A perfect afternoon ... le film comme présent de l'histoire - Une programmation «Parle pour toi» - à la galerie Marian Goodman



Avant de rendre compte de cette initiative de la galerie Marian Goodman, à Paris, et de l’invitation qu’elle fit à Marie Muracciole, critique d’art et actuelle directrice du Beirut Art Center (Liban), de présenter, au printemps dernier, une large programmation de films et de vidéos jamais ou rarement ou peu vus en France, sous le titre familier de Parle pour toi (le fait est qu’il s’agit d’une double restitution de la parole et de l’image filmée de cinéastes et de vidéastes d’Afrique, du Proche et du Moyen Orient.

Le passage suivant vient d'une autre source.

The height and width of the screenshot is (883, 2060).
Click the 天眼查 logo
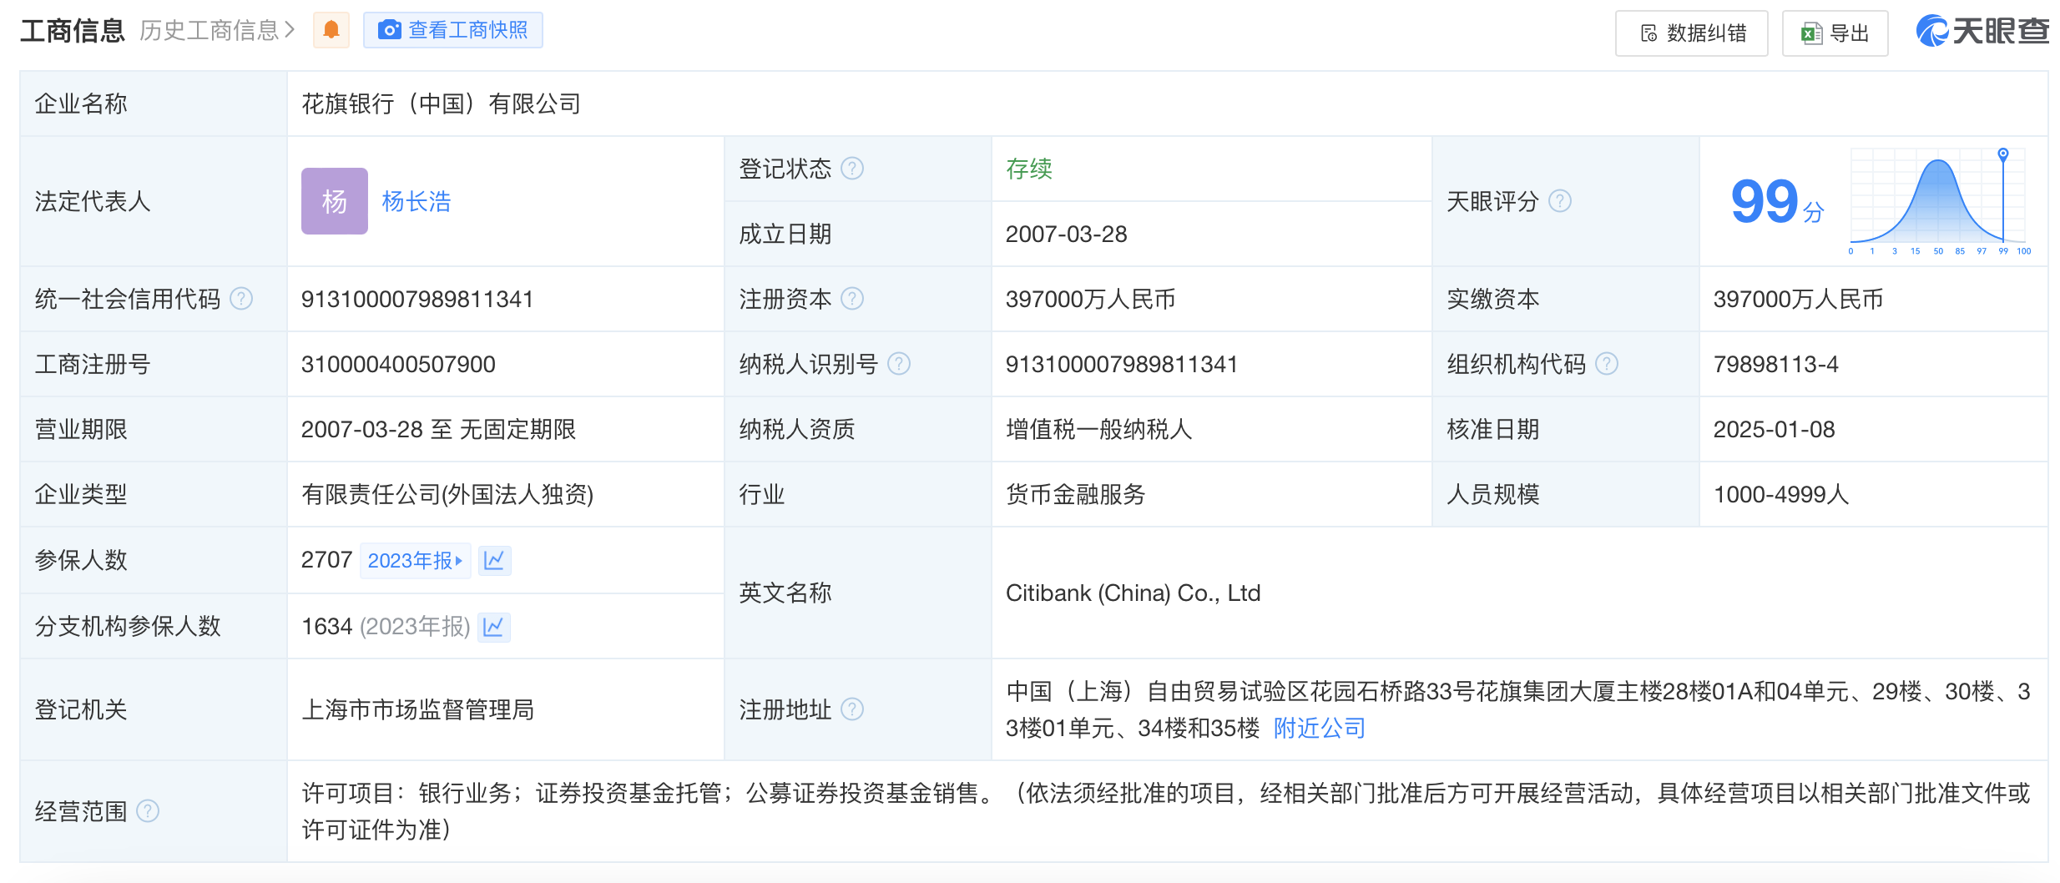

Qu’il s’agit de rendre visible et au visible des paroles enfouies, intimes, cachées, quotidiennes dans les strates de l’actualité des conflits, des occupations militaires et économiques. Restituer et donner à voir), nous voudrions citer une phrase de Jacques Rancière extraite des dernières lignes de Conversation autour d’un feu : Straub et quelques autres (in Les Écarts du cinéma, Éd. La fabrique, Paris, 2011) : « Je pense qu’il y a plus de puissance commune préservée dans la sagesse de la surface, dans la manière dont les questions de la justice y sont mesurées selon des impératifs de justesse. Mais aussi ces histoires d’espaces et de trajets, de marcheurs et de voyages peuvent nous aider à inverser la perspective, à imaginer non plus les formes d’un art adéquatement mis au service de fins politiques mais des formes politiques réinventées à partir  des multiples manières dont les arts du visible inventent des regards, disposent des corps dans des lieux et leur font transformer les espaces qu’ils parcourent.»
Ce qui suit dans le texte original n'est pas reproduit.